In passing, we see that the grammar is likely to be skewered lesser still if we read 4 consecutive words at a time, and even more so if we read 5,6,…, until we read the entire line at a time in all its self-contained grammatical glory. For each assurance of higher grammatical veracity, however, we lose several potential substitutions for each (now longer) prefix. If we read in the entire line as a prefix, the output of the Markov Generator is very likely to be the original text itself.

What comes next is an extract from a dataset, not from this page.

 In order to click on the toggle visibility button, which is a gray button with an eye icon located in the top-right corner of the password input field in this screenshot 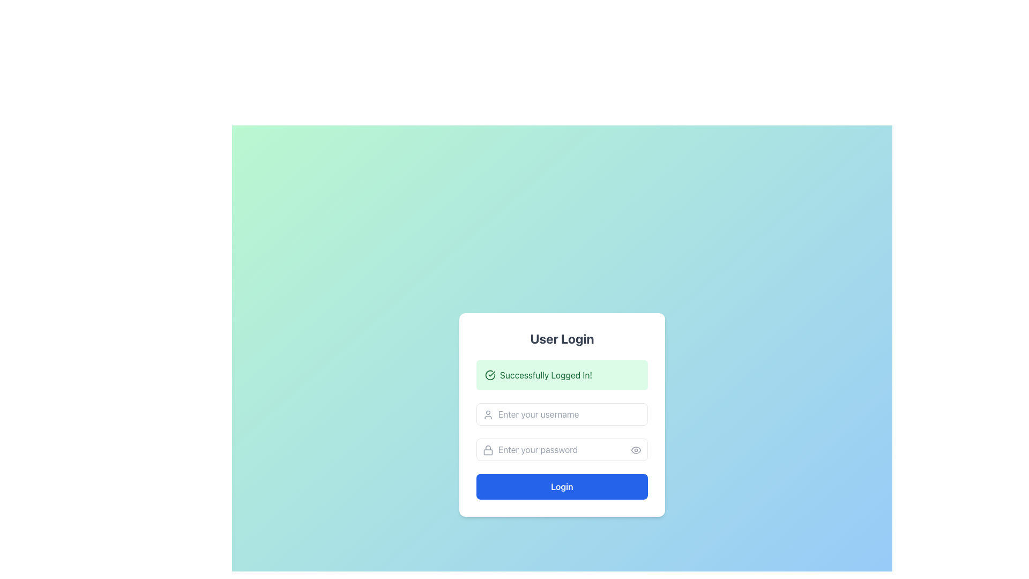, I will do `click(636, 450)`.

The recipe for the MG reveals why the algorithm is called so. (Andrey Markov, a Russian mathematician, worked extensively on stochastic processes; his research is now known as Markov Chains.) Every new word added to the output is a discrete random variable, its values spanning the present set of suffixes. Moreover, the choice of this word depends only on the previous two suffixes (or alternatively, the current prefix), which is the hallmark of a Markov chain. The recipe also illustrates why the MG is ‘dumb’. It doesn’t understand the nature, structure or meaning of the sentence being read in. Instead, it exploits multiple occurances of similar phrases in a single piece of text. As it turns out, the primates of yore are not at all grammar aware. They’re just lexically competent and have good associative memories. (On second thought, those are highly desirable qualities in humans these days.)

Perl isn’t called the pathologically eclectic rubbish lister for nothing- For those interested in trying it themselves, here’s the COMING SOON script. (tar.gz, instructions inside) The script doesn’t ‘massage’ the text quite yet- no paragraph or line breaks, but I’m working on it. Among other things, I can now play deserving pranks on the folks in the other class comprehending the postmodern (and arguably inane) works of Samuel Beckett. I’d say the odds that the Markov shuffled and original versions of their text are indistinguishable are just about equal. (Proof soon.)

Not being the kind to miss any opportunity for self-referential prose, here’s an excerpt from the output of the Markov Generator, applied to everything in this post, up to and including this line.

If we read 4 consecutive words at a word appears in the morning Kate demanded … and so on in the document ("do", "eat", "look"), choose one at random("in,"), and repeat this step with the hubbub of white gristle.

Among other things, I can now play deserving pranks on the folks in the MG. Instead, we employ a cheap trick. The key to "preserving" grammar, in the business with the shuffle possessing the following properties:

  1. The frequency with which a word processor.

This leads to another map, of the semantic catastrophe in the opening statement above is a discrete random variable, its values spanning the present set of grammatical constructs is likely to be a herculean effort.

Markov Generators: Lowering information entropy, one shuffle at a time :)

[1] Learning Perl The Hard Way, Chapter 3

[2] Recursive Transition Networks

PS: I take back my reservations about (4). “The semantic catastrophe in the opening statement above is a discrete random variable, its values spanning the present set of grammatical constructs”- Moderately funny, and frighteningly open to interpretation!


Old comments from the w0rdpress days

Dileep V. Reddy said:
9 February, 2008 at 9:29 am
Testing.... (Ahem) testing.....

Antaeus said:
10 February, 2008 at 12:31 pm
Very interesting.
'twill be a good experiment to find the number of words in a prefix that will cause a majority of average length sentences to have consistent long-range grammar.
Then chart the values for various languages.
The one with the smallest prefix count shall be adopted as the official terran dialect someday ^_,^

Antaeus said:
11 February, 2008 at 7:41 am
I got an idea. How would MGs’ work on a piece of music?
Would it just generate pink noise?

Polar said:
11 march, 2008 at 8:51 am
By music,

  1. If you mean the (mono-frequent) notes of a verse or canon, the MG is likely to produce very interesting results. (Each note would correspond to a word, so this is expected.)
  2. If you mean a song in general, I don’t know what will happen, because I don’t understand how a sampled fourier-transformed piece is stored in an uncompressed wav file. Not that I didn’t try- I locked up my pc when I did.